---------- Records provided

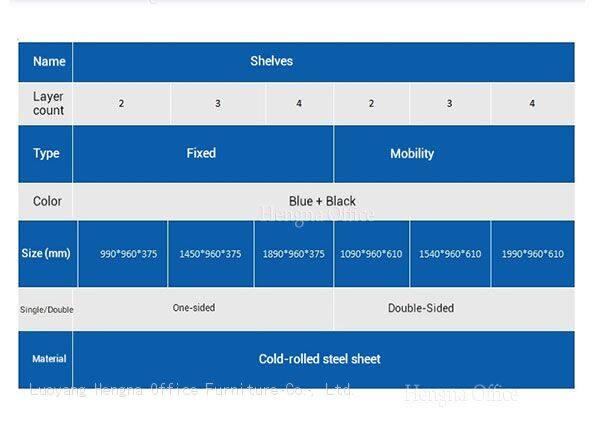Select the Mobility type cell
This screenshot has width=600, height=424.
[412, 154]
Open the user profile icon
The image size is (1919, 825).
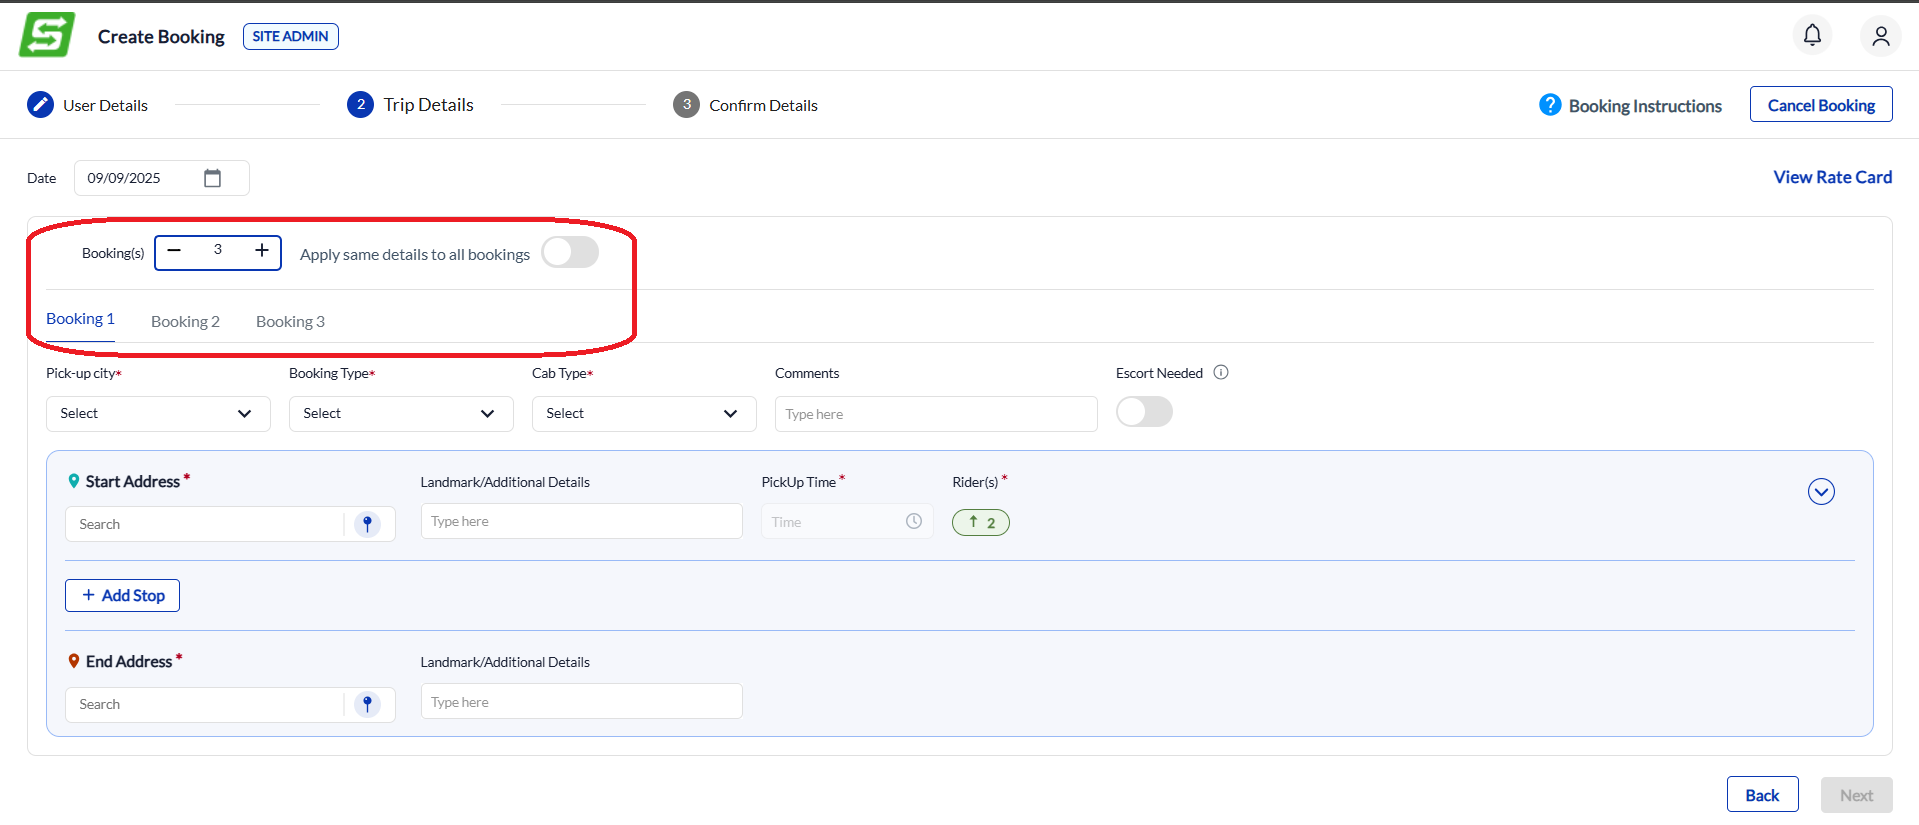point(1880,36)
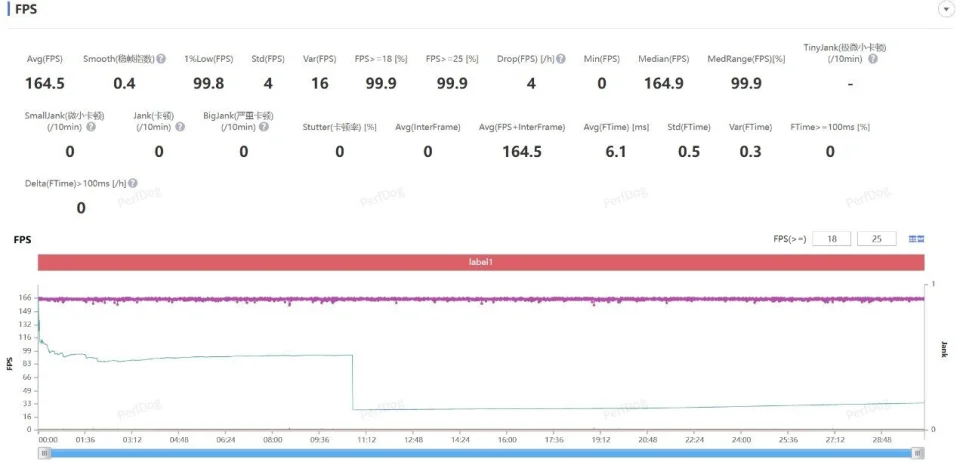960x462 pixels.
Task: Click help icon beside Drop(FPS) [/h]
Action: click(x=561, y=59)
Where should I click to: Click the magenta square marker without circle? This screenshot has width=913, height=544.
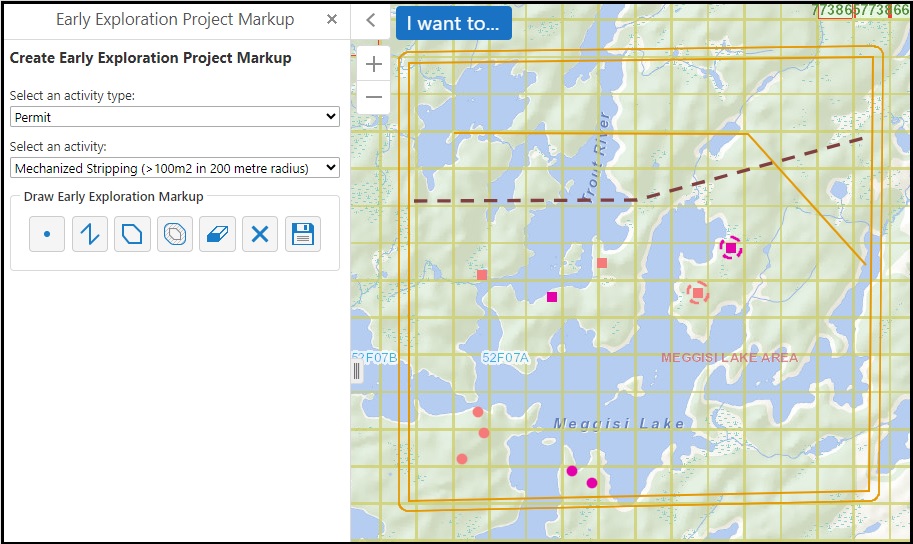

--------------------

◆ **Exercise**
Set down exactly the lines between the line containing "Open the user profile icon" and the end of the records above, both ends included; pictures stay out.

◆ **Exercise result**
Open the user profile icon
The image size is (1919, 825).
point(1880,36)
960x462 pixels.
Task: Click help icon beside Drop(FPS) [/h]
Action: click(x=561, y=59)
Where should I click to: Click the magenta square marker without circle? This screenshot has width=913, height=544.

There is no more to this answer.